**Prompt:** Please copy out each line of the listing that contains the word "agent".

##############################

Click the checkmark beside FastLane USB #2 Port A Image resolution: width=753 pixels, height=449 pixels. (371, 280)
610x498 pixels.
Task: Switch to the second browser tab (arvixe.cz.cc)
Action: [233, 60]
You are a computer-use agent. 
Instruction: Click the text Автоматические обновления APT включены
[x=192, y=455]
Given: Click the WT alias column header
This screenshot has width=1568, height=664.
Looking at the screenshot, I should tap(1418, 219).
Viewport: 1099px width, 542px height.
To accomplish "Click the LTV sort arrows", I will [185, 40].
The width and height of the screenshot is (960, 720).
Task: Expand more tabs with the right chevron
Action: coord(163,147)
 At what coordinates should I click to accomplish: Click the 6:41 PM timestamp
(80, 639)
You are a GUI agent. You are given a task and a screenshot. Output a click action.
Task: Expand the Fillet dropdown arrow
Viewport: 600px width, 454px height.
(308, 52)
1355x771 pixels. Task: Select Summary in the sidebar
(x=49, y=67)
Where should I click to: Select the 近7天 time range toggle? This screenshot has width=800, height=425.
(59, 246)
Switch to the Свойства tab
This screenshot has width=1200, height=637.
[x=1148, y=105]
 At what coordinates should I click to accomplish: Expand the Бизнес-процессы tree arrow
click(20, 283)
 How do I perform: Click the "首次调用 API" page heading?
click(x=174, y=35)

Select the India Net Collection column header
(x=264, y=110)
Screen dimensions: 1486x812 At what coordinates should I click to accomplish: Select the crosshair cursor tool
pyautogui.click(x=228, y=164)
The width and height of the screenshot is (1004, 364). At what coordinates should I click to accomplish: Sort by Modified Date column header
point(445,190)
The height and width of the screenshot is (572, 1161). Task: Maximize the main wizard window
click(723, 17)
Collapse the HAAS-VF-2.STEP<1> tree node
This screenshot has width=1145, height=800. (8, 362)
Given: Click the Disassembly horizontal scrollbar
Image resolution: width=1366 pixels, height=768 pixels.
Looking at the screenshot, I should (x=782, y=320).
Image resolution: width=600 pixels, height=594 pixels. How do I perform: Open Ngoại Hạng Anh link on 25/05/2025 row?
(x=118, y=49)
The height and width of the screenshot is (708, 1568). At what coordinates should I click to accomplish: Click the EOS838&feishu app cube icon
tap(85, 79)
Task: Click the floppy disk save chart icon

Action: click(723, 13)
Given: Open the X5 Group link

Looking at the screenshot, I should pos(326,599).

##############################

**Answer to this problem:**
You are a computer-use agent. 
You are a GUI agent. You are given a task and a screenshot. Output a click action.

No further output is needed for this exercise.